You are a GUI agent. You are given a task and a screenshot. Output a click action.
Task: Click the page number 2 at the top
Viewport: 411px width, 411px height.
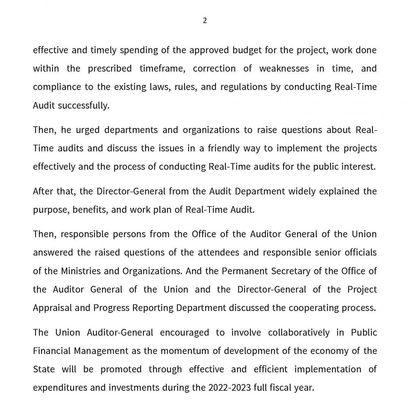pos(205,21)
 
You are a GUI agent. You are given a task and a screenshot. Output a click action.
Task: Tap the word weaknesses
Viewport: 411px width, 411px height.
pos(284,68)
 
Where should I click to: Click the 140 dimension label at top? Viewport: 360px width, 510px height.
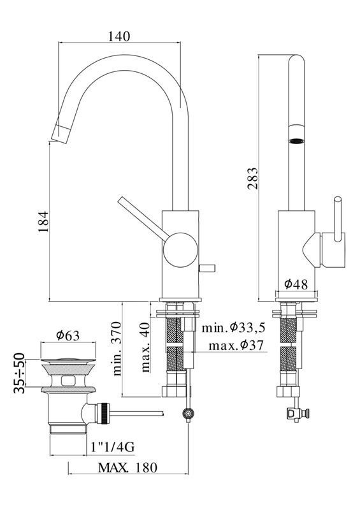[x=119, y=36]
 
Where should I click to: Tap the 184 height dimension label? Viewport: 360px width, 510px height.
[x=43, y=221]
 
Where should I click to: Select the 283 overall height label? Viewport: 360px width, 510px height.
[x=252, y=178]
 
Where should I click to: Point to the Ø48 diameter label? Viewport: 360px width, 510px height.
[x=296, y=284]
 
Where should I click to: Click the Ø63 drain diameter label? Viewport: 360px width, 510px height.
[x=68, y=335]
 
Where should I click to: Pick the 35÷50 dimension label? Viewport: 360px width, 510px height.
[x=20, y=373]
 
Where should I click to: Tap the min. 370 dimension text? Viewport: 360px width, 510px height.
[x=117, y=349]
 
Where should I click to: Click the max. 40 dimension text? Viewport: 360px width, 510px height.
[x=145, y=347]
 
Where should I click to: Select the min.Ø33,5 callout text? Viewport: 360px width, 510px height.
[x=233, y=328]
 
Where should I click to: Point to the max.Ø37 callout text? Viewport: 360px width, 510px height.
[x=236, y=345]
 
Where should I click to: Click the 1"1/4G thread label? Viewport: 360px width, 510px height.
[x=113, y=448]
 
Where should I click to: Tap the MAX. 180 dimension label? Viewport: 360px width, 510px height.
[x=127, y=467]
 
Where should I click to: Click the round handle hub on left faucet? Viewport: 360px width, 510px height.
[x=180, y=250]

###

### Problem to work on
Rewrite the stretch from the line containing "Where should I click to: Click the round" through the end of the rows above, requests included, raising every coordinate in the answers by 85.

### Answer to the task
Where should I click to: Click the round handle hub on left faucet? Viewport: 360px width, 510px height.
[x=265, y=335]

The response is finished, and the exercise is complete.